REQUIREMENT >> Would you please return the lines of the entries below starting at the line that has "한국어 (1099, 59)" and ending at the line that has "Telemetro Radio (531, 16)", both included, exactly as they are?

DATA >>

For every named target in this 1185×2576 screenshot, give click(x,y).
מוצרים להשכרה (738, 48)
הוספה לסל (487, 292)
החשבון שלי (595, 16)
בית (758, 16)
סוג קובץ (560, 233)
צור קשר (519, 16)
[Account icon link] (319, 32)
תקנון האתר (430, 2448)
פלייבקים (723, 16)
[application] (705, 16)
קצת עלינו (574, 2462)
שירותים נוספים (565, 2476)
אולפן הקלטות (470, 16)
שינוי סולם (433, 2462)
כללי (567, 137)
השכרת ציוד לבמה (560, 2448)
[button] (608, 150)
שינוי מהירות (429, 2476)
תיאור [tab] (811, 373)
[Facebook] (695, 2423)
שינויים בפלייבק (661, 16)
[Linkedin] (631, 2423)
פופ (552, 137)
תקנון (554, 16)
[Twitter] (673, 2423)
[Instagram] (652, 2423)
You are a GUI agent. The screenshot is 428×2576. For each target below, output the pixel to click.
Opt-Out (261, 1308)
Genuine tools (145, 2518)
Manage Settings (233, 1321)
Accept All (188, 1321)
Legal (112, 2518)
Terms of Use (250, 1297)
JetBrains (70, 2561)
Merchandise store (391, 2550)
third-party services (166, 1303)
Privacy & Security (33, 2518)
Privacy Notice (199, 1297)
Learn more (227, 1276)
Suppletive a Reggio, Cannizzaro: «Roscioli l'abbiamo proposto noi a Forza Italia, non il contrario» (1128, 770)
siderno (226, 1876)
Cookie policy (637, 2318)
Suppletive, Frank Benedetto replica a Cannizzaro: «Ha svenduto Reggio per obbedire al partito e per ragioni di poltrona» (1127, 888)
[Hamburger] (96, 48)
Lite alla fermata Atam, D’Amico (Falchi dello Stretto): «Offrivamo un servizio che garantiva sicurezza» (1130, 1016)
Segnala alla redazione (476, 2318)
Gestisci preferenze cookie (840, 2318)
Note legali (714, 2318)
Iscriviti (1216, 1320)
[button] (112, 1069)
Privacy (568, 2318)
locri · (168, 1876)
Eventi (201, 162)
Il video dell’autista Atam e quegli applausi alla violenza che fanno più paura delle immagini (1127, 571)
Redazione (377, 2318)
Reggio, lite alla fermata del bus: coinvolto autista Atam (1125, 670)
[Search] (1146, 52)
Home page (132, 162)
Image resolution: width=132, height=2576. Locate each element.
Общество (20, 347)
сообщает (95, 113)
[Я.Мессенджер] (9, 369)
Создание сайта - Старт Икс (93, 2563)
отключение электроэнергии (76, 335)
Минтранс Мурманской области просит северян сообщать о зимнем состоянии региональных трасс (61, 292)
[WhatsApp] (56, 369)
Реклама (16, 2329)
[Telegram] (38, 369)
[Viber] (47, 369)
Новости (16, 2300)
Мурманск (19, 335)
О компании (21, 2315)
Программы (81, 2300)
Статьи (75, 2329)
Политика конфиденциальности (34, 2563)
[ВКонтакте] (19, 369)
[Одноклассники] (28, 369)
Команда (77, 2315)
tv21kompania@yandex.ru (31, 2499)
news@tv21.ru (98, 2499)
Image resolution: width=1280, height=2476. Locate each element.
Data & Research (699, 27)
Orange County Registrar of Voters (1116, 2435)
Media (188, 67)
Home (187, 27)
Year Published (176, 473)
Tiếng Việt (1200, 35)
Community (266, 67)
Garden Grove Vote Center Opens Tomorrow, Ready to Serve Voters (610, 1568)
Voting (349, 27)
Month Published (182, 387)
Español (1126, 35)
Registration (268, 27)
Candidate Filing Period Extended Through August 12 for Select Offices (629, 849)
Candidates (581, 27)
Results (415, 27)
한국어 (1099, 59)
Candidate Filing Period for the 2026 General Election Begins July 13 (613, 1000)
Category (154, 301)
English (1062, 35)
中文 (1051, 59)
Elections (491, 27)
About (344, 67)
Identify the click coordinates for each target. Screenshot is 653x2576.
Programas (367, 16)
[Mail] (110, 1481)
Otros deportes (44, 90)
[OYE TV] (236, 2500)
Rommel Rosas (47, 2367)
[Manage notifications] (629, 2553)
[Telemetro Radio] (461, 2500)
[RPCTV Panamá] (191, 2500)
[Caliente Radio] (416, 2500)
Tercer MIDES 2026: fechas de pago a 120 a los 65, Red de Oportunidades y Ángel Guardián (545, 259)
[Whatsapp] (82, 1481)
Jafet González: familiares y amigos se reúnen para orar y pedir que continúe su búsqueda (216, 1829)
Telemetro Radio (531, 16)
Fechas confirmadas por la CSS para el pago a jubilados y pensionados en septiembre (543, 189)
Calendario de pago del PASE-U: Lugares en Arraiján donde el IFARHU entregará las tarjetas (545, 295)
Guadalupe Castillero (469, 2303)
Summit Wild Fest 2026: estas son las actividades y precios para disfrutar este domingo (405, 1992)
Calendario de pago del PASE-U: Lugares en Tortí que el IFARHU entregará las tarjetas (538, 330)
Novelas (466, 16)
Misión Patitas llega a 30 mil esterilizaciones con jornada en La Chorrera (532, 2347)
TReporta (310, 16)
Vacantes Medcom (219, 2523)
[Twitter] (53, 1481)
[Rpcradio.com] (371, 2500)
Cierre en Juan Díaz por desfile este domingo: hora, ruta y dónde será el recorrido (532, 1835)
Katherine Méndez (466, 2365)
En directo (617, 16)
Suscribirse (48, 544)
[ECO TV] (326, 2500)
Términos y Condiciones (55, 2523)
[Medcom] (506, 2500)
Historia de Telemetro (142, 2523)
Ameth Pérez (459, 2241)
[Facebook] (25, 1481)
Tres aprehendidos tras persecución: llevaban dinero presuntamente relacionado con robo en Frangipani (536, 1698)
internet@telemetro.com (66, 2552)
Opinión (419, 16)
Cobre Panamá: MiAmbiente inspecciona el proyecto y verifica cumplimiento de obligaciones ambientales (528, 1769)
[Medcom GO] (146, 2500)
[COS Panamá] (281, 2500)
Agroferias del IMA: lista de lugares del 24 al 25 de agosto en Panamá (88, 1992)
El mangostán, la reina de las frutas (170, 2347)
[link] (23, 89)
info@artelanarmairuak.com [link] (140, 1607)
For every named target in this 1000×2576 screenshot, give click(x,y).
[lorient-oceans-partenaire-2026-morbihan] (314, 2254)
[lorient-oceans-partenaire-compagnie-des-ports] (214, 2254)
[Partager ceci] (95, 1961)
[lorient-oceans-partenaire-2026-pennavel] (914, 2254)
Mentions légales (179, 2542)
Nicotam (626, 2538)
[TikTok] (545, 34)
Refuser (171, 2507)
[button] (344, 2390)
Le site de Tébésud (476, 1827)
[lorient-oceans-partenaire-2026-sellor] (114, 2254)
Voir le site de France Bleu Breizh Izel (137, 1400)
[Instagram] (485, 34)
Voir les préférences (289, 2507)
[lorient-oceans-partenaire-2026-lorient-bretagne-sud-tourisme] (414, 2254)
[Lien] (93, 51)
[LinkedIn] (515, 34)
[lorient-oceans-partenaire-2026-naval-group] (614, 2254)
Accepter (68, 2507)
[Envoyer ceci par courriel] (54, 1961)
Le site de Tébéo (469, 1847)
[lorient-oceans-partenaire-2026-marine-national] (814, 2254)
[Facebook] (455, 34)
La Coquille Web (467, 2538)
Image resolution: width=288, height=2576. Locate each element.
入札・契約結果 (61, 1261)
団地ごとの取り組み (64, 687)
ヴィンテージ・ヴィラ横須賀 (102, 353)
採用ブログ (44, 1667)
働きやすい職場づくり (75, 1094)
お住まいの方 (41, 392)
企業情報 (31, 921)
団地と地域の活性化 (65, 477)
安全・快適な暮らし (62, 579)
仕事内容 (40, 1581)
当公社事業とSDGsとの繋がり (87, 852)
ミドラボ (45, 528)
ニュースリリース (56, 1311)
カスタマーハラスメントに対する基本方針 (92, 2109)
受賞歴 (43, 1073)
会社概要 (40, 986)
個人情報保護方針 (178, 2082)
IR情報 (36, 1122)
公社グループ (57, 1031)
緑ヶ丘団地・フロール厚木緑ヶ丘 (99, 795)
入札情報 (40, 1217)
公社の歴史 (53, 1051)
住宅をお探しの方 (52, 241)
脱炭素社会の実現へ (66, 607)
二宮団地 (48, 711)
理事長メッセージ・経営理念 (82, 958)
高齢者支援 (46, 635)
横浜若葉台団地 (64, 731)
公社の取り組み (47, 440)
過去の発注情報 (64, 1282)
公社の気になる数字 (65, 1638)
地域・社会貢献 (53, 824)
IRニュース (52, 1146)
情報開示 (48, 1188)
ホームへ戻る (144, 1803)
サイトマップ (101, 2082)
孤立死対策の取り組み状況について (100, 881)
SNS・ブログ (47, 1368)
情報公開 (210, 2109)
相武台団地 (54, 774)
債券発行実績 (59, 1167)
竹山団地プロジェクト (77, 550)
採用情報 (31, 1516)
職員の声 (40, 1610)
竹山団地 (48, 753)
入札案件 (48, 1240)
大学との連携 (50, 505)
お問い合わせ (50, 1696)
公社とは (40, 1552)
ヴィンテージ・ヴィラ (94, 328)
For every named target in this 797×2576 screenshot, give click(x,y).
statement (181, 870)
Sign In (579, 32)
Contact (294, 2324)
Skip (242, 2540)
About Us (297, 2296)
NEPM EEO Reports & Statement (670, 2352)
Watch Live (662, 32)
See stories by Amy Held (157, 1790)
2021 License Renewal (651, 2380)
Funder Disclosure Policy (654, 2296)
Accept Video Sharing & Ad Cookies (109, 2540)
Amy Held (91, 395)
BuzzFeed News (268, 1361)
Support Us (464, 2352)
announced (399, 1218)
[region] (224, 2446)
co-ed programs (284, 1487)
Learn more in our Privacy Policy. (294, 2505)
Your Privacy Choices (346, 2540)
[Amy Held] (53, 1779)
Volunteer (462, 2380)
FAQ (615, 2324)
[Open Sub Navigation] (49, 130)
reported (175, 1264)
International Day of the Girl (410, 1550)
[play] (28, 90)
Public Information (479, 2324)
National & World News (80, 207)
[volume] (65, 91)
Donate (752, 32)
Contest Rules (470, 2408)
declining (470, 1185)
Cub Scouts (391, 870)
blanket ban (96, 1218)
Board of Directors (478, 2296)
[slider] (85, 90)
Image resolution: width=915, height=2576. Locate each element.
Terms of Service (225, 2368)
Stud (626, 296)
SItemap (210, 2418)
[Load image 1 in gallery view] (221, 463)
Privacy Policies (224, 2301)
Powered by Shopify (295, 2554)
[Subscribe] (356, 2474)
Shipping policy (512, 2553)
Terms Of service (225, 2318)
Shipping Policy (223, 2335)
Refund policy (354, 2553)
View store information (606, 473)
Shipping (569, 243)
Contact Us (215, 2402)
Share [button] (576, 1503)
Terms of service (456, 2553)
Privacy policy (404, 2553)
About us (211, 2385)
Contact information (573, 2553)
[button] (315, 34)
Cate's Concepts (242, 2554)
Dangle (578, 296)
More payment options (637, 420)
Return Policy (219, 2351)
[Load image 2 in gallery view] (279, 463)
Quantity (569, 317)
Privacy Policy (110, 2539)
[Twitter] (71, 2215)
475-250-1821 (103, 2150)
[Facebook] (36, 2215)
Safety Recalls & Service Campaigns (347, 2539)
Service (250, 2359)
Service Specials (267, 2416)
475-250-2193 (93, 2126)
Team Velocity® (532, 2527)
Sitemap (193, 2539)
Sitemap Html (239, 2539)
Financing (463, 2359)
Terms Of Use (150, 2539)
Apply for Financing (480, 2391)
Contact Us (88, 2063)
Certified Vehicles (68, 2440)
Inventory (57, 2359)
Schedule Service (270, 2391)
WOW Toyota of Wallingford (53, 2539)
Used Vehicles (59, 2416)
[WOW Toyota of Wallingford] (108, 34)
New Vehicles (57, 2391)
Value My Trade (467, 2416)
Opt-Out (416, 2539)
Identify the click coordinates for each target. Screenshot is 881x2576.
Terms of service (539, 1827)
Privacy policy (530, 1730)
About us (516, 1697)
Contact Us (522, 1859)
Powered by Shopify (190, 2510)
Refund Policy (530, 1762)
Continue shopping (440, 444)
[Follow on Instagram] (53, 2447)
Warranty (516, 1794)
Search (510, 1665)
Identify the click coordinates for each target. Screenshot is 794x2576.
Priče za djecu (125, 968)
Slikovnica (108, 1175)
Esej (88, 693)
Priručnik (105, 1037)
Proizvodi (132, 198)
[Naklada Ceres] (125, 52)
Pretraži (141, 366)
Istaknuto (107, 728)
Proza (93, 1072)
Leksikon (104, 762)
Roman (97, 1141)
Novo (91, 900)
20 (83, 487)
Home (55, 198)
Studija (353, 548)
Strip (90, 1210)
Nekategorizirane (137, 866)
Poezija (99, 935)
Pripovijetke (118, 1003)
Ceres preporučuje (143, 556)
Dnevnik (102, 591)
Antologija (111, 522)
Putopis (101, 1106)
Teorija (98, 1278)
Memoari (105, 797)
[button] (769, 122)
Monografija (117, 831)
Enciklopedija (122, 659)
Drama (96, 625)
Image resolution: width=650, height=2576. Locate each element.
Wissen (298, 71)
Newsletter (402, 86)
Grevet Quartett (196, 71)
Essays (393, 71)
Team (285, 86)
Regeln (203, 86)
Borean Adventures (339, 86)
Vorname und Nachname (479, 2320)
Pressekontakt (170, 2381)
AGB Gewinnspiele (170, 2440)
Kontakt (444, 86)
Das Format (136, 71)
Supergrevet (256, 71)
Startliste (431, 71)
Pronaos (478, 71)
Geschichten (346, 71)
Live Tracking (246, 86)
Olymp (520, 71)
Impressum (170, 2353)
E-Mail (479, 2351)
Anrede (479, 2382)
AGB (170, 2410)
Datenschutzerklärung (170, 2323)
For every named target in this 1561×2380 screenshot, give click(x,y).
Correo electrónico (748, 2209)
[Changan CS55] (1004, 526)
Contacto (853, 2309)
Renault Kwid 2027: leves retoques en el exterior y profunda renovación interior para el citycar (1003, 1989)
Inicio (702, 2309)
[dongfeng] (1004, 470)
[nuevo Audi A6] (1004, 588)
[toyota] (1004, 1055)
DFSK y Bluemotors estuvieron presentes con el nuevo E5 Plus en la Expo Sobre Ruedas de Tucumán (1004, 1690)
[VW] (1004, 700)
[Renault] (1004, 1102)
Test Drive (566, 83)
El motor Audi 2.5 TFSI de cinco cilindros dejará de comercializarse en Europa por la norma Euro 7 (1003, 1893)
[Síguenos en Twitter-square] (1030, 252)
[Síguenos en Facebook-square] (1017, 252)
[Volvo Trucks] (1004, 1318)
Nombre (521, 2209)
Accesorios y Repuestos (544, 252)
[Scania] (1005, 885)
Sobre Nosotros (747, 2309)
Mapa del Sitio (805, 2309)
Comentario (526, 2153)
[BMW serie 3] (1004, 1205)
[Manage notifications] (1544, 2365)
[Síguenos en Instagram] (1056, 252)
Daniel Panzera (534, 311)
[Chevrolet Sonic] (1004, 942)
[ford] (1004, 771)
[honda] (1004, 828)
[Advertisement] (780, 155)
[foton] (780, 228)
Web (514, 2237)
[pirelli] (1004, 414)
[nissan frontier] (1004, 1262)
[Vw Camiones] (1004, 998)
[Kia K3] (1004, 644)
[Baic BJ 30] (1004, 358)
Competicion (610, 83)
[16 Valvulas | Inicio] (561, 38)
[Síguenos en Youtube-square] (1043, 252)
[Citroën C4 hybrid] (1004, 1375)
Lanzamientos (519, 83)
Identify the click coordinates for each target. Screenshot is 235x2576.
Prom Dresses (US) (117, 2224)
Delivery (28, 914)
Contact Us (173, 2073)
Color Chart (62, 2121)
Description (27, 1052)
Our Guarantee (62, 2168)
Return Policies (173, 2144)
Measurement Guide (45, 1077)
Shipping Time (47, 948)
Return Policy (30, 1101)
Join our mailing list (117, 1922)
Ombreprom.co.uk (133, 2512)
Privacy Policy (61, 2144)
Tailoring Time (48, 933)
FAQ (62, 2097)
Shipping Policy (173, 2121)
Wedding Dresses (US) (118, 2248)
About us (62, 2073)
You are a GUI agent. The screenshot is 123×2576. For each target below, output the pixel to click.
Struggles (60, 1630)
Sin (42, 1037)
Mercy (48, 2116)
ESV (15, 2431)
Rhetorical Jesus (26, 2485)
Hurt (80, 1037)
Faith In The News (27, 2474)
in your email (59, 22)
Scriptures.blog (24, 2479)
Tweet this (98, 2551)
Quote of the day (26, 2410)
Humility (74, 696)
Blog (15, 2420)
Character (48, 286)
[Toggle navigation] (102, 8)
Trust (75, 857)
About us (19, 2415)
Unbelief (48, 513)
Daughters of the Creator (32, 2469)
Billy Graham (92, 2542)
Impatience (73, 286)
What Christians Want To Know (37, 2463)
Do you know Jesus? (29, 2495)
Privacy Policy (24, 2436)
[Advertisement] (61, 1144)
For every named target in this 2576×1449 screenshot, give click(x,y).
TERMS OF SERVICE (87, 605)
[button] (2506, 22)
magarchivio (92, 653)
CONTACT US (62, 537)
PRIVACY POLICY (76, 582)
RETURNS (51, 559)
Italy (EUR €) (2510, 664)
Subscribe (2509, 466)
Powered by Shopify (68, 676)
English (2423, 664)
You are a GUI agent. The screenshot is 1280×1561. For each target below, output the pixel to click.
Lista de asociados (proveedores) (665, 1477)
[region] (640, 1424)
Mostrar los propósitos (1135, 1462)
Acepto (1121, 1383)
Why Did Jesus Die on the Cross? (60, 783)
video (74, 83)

FINISHED TASK >>
한국어 (1099, 59)
Candidate Filing Period for the 2026 General Election Begins July 13 (613, 1000)
Category (154, 301)
English (1062, 35)
中文 (1051, 59)
Elections (491, 27)
About (344, 67)
Identify the click coordinates for each target. Screenshot is 653x2576.
Programas (367, 16)
[Mail] (110, 1481)
Otros deportes (44, 90)
[OYE TV] (236, 2500)
Rommel Rosas (47, 2367)
[Manage notifications] (629, 2553)
[Telemetro Radio] (461, 2500)
[RPCTV Panamá] (191, 2500)
[Caliente Radio] (416, 2500)
Tercer MIDES 2026: fechas de pago a 120 a los 65, Red de Oportunidades y Ángel Guardián (545, 259)
[Whatsapp] (82, 1481)
Jafet González: familiares y amigos se reúnen para orar y pedir que continúe su búsqueda (216, 1829)
Telemetro Radio (531, 16)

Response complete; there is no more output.